*REQUIREMENT:*
Up to and including the line with "Viewport: 631px width, 473px height.", restate the material below word for word, beginning with its first line.
::: DATA FOR REVIEW :::
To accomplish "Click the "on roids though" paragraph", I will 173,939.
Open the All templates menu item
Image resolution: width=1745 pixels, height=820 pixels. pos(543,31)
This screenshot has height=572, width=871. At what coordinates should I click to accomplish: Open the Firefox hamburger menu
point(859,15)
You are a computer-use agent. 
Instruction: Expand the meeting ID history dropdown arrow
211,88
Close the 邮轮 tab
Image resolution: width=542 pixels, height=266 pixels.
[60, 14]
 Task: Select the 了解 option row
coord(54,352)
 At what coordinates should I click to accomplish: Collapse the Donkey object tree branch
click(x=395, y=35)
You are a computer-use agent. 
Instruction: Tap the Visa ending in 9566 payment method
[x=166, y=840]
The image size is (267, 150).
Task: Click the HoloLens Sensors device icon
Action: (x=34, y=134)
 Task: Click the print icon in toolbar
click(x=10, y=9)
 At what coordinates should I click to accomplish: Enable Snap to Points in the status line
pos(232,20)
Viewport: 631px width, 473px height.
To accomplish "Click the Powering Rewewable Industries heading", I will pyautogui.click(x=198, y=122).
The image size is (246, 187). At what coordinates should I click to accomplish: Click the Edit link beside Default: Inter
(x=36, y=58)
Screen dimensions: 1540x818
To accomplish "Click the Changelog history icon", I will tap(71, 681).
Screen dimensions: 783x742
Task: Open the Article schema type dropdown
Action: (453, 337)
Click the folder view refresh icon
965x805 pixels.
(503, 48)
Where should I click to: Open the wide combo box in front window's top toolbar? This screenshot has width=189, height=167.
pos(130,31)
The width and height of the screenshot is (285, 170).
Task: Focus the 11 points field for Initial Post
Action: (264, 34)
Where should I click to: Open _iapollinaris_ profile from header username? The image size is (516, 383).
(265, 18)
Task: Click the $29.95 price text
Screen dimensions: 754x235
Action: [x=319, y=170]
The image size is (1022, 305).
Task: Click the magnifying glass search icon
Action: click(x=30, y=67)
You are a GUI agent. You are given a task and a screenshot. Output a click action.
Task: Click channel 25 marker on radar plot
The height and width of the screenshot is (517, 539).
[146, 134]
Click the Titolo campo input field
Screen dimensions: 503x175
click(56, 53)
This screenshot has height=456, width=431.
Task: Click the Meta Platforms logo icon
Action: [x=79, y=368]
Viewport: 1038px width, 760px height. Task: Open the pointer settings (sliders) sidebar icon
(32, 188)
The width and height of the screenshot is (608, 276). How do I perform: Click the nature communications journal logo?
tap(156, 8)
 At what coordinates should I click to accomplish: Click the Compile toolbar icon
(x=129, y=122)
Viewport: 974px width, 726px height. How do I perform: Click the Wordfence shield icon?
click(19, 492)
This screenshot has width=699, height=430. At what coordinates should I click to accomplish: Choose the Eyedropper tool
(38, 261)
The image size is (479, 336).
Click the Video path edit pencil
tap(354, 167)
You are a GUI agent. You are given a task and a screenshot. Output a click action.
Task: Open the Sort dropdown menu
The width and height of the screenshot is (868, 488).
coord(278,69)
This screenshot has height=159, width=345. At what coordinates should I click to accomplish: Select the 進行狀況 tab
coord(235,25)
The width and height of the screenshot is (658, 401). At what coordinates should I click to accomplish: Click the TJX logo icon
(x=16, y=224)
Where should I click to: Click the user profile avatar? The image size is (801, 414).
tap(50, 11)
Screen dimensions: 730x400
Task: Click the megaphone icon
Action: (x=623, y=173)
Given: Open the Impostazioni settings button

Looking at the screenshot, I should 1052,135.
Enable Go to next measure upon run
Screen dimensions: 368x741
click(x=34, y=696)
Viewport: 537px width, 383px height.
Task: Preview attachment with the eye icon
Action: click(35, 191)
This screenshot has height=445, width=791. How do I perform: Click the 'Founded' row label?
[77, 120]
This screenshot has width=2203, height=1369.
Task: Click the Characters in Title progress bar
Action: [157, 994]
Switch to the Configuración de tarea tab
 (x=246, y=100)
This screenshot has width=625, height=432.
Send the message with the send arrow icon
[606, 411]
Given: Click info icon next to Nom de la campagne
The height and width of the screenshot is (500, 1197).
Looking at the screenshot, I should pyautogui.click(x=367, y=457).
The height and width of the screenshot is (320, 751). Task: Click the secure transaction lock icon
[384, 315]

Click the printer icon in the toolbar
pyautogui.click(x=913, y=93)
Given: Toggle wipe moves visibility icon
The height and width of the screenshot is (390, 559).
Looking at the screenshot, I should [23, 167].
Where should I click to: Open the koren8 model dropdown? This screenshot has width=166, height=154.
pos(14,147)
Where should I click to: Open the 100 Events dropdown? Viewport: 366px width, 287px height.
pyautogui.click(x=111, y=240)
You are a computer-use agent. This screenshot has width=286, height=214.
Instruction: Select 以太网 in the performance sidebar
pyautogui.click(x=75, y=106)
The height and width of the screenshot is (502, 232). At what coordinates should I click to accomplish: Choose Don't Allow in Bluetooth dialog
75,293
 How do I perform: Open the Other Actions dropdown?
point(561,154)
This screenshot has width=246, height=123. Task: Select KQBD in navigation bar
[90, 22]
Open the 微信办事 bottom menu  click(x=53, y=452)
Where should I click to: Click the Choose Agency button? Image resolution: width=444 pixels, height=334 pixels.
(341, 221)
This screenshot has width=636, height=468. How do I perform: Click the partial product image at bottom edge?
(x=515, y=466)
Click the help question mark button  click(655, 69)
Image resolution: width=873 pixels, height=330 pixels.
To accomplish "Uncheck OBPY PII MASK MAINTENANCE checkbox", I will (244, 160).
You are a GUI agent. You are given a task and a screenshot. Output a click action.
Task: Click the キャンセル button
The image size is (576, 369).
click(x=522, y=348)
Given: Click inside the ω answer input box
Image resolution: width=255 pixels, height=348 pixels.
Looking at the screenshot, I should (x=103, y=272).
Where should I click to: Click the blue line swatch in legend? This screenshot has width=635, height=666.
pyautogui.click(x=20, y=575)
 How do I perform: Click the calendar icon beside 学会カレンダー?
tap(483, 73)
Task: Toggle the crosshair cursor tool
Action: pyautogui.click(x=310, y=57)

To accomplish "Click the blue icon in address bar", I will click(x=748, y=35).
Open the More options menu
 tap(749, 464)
:::
*RESPONSE FOR THIS EXERCISE:*
To accomplish "Click the "on roids though" paragraph", I will 173,939.
Open the All templates menu item
Image resolution: width=1745 pixels, height=820 pixels. pos(543,31)
This screenshot has height=572, width=871. At what coordinates should I click to accomplish: Open the Firefox hamburger menu
point(859,15)
You are a computer-use agent. 
Instruction: Expand the meeting ID history dropdown arrow
211,88
Close the 邮轮 tab
Image resolution: width=542 pixels, height=266 pixels.
[60, 14]
 Task: Select the 了解 option row
coord(54,352)
 At what coordinates should I click to accomplish: Collapse the Donkey object tree branch
click(x=395, y=35)
You are a computer-use agent. 
Instruction: Tap the Visa ending in 9566 payment method
[x=166, y=840]
The image size is (267, 150).
Task: Click the HoloLens Sensors device icon
Action: (x=34, y=134)
 Task: Click the print icon in toolbar
click(x=10, y=9)
 At what coordinates should I click to accomplish: Enable Snap to Points in the status line
pos(232,20)
Viewport: 631px width, 473px height.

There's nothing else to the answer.